Google débourse 1,1 Md$ pour racheter les mobiles de HTC

Le Pixel, conçu par Google avec les équipes de HTC, est le 1er smartphone à intégrer Assistant. (crédit : D.R.)

Le Pixel, conçu par Google avec les équipes de HTC, est le 1er smartphone à intégrer Assistant. (crédit : D.R.)

Après le rachat et la revente de Motorola Mobility entre 2011 et 2014, Google tente une nouvelle acquisition sur le marché des smartphones. Cette fois, la firme de Mountain View acquiert l'entité mobile du fabricant taïwanais HTC (en difficulté) pour 1,1 Md$. Elle s'attache ainsi une équipe de 2 000 ingénieurs et designers avec lesquels elle collaborait déjà.

Google ne semble pas avoir été échaudé par le rachat de Motorola Mobility en 2011, qui s'est soldé 2 ans et demi plus tard par sa revente à Lenovo. Sur ce marché des smartphones, la firme de Mountain View acquiert cette fois la division mobile du fabricant taïwanais HTC pour 1,1 Md$ en numéraire. Pour mémoire, Google avait déboursé 12,5 Md$ pour Motorola Mobility et l'avait revendu 2,9 Md$, mais en gardant au passage le portefeuille de brevets. L'accord avec HTC prévoit aussi pour Google une licence non exclusive sur la propriété intellectuelle du fabricant taïwanais. Cette acquisition se produit alors que HTC rencontre des difficultés financières. Ce dernier a subi des pertes sur 9 trimestres de suite, ainsi qu'une baisse de son chiffre d'affaires depuis 2013. Le rachat auquel il concède va entraîner le passage d'environ 2 000 de ses ingénieurs et designers chez Google, mais l'industriel taïwanais garde ses usines, avec les coûts inhérents. Outre-Atlantique, certains observateurs, comme le chroniqueur de Bloomberg Tim Culpan, se montrent sceptiques sur l'intérêt de cette vente pour HTC qui se sépare de ce fait d'une équipe d'excellence mais continue à devoir assumer les coûts de ses usines.

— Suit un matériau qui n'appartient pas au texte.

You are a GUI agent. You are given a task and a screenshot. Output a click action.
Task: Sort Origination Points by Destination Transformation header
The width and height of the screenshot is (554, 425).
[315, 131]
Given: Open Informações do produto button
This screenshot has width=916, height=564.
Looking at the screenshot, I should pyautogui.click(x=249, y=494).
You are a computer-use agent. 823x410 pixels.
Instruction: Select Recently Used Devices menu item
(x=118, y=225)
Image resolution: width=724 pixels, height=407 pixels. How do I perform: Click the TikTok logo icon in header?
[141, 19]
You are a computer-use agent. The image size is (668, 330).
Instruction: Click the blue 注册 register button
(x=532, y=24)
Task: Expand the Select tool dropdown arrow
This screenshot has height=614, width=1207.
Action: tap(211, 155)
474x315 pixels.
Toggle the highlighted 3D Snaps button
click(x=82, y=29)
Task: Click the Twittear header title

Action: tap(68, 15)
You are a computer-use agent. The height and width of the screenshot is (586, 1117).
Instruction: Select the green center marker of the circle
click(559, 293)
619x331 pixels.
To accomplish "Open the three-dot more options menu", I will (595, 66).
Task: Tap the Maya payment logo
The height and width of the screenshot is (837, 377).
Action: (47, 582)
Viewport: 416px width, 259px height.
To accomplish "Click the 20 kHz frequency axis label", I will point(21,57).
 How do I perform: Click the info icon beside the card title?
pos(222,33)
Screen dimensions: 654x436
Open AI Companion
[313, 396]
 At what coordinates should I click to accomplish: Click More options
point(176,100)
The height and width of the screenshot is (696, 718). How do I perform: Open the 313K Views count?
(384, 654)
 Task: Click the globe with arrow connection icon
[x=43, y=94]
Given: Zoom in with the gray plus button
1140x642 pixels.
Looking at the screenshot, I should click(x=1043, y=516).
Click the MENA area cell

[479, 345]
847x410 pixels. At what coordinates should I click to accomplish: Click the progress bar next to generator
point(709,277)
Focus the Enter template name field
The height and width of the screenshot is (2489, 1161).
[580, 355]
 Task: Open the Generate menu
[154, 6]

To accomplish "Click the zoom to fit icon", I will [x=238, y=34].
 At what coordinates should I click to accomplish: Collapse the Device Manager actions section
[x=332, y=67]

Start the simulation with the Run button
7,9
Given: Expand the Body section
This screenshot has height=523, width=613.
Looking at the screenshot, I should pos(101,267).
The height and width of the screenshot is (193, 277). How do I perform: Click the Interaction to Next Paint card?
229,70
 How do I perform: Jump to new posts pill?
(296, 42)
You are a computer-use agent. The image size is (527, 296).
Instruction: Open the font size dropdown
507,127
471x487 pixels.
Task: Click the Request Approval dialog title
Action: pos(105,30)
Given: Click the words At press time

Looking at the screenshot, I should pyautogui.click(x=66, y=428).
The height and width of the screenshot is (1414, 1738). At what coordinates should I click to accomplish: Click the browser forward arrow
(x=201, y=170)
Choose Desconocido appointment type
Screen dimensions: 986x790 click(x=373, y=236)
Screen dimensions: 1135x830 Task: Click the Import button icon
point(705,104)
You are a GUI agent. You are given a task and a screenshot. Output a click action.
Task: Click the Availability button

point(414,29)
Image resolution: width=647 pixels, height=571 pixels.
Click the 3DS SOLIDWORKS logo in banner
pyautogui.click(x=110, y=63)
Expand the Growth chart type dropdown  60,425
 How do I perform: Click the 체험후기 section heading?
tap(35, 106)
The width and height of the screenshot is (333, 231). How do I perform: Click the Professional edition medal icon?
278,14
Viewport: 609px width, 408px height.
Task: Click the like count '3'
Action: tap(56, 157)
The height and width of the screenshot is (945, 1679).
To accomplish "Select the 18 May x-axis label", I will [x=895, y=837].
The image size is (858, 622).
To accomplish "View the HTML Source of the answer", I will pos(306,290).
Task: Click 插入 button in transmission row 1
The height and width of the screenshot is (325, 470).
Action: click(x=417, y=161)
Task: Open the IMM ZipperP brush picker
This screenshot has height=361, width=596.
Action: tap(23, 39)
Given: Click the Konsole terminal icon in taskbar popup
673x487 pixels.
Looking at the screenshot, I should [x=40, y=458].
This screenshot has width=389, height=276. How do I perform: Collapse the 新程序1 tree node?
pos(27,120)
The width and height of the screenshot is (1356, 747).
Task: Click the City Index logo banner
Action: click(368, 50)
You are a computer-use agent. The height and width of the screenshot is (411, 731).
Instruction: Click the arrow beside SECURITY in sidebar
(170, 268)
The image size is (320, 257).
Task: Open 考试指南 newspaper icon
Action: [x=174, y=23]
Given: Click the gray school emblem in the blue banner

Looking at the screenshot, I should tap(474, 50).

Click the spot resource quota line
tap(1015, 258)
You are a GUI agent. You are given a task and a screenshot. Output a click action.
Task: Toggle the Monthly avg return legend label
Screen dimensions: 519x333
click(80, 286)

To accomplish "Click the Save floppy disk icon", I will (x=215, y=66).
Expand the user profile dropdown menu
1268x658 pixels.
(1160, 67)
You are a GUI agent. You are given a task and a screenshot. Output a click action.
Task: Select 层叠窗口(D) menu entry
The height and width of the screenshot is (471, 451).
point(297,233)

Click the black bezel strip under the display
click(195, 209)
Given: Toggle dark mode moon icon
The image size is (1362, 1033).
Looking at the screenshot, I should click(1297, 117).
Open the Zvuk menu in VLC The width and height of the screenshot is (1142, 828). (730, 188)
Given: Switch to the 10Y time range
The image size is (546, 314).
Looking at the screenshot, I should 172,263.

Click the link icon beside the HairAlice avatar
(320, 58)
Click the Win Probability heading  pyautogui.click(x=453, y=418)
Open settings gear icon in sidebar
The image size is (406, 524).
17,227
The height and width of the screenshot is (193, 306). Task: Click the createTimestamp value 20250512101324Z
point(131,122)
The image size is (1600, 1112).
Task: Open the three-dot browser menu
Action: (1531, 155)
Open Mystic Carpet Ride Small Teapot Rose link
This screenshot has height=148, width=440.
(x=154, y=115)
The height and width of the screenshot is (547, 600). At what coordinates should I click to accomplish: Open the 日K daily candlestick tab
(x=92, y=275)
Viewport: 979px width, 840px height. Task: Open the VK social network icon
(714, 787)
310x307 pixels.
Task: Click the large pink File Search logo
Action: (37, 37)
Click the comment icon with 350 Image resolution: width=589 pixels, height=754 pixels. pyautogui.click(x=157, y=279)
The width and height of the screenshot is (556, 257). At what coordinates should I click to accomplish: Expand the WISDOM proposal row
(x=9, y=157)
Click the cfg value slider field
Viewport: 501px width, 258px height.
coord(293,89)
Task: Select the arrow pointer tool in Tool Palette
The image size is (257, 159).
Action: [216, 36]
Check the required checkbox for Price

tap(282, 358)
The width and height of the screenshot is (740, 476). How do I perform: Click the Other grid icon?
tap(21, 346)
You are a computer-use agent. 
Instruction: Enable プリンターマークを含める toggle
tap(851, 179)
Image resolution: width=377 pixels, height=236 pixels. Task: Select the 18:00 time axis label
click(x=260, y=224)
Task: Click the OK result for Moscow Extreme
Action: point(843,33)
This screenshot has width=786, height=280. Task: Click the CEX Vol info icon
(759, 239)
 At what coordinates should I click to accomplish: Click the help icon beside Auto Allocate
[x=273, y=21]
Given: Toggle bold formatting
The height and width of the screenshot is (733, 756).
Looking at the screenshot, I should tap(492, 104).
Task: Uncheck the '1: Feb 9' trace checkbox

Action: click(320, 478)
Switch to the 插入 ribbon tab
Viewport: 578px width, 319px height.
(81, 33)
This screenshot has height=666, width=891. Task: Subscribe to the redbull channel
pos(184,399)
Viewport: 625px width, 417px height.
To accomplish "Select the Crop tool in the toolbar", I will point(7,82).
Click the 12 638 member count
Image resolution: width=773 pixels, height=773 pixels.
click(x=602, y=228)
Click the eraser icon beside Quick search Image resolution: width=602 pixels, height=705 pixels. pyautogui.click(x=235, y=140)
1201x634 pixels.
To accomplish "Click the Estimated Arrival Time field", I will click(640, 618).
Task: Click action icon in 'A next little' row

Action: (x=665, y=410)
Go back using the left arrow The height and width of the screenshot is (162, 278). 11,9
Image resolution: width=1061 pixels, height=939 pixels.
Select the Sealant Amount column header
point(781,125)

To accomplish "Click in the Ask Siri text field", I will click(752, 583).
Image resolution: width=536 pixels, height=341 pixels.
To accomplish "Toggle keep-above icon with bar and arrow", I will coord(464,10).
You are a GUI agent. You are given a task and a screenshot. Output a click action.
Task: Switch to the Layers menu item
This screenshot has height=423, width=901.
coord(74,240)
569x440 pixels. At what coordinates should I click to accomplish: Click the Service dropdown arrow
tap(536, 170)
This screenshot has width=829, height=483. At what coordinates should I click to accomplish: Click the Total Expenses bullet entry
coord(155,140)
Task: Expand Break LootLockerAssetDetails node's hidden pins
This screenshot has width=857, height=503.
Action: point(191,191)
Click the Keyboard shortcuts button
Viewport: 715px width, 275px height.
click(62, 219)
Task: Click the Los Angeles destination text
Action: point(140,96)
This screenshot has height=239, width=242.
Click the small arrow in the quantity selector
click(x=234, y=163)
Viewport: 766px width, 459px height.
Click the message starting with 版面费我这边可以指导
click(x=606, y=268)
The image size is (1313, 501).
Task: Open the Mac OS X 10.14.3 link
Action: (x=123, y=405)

Dans un billet, Rick Osterloh, vice-président senior responsable chez Google de l'entité matérielle, rappelle pour sa part que HTC est un partenaire de longue date. « Nous avons réalisé ensemble quelques premières dans l'industrie, comme le 1er smartphone Android en septembre 2008, sorti sous le nom de HTC Dream, également connu comme le T-Mobile G1, de même qu'en 2010 le Nexus One, puis la tablette Nexus 9 en 2014 et le smartphone Pixel l'an dernier », égraine le responsable hardware. Lui-même est un ancien de Motorola, passé par Google entre 2012 et 2014 puis revenu en avril 2016 pour y organiser la division consacrée aux matériels. « L'an dernier, nous avons lancé notre première famille de produits Made by Google, incluant le Pixel, Google Home, Google Wifi, Daydream View et Chromecast Ultra et nous nous apprêtons à dévoiler notre seconde génération de produits le 4 octobre », poursuit Rick Osterloh. Il se dit encore plus inspiré par ce qui doit arriver les 5, 10 et même 20 prochaines années.

HTC prépare un autre smartphone et se concentre sur la RA, l'IA et l'IoT

L'équipe de HTC qui rejoint celle de Google travaille donc déjà de façon rapprochée avec elle sur le Pixel. « Et nous sommes enthousiasmés de voir ce que nous pouvons faire en étant réunis. (...) Ce n'est que le début de l'activité hardware de Google », conclut Rick Osterloh, en évoquant les développements sur les capacités de base, le logiciel (tel Google Assistant) et le matériel.

De son côté, HTC va donc lui aussi poursuivre son activité smartphone en se concentrant sur un portefeuille plus réduit et en privilégiant l'efficacité opérationnelle et la flexibilité financière, explique le fabricant dans un communiqué. Il conservera dans ses rangs des ingénieurs travaillant actuellement sur son prochain modèle de téléphone qui fera suite au HTC U11 lancé cette année. L'industriel étendra par ailleurs son activité de réalité virtuelle et l'écosystème associé et investira dans les technologies de prochaine génération, notamment dans l'Internet des objets, la réalité augmentée et l'intelligence artificielle. Cet été, HTC a passé de 950 à 700 euros le prix de son casque de réalité virtuelle Vive.

La transaction entre Google et HTC est soumise aux approbations réglementaires habituelles. Si tout se passe comme prévu, elle devrait être finalisée au début de l'année prochaine.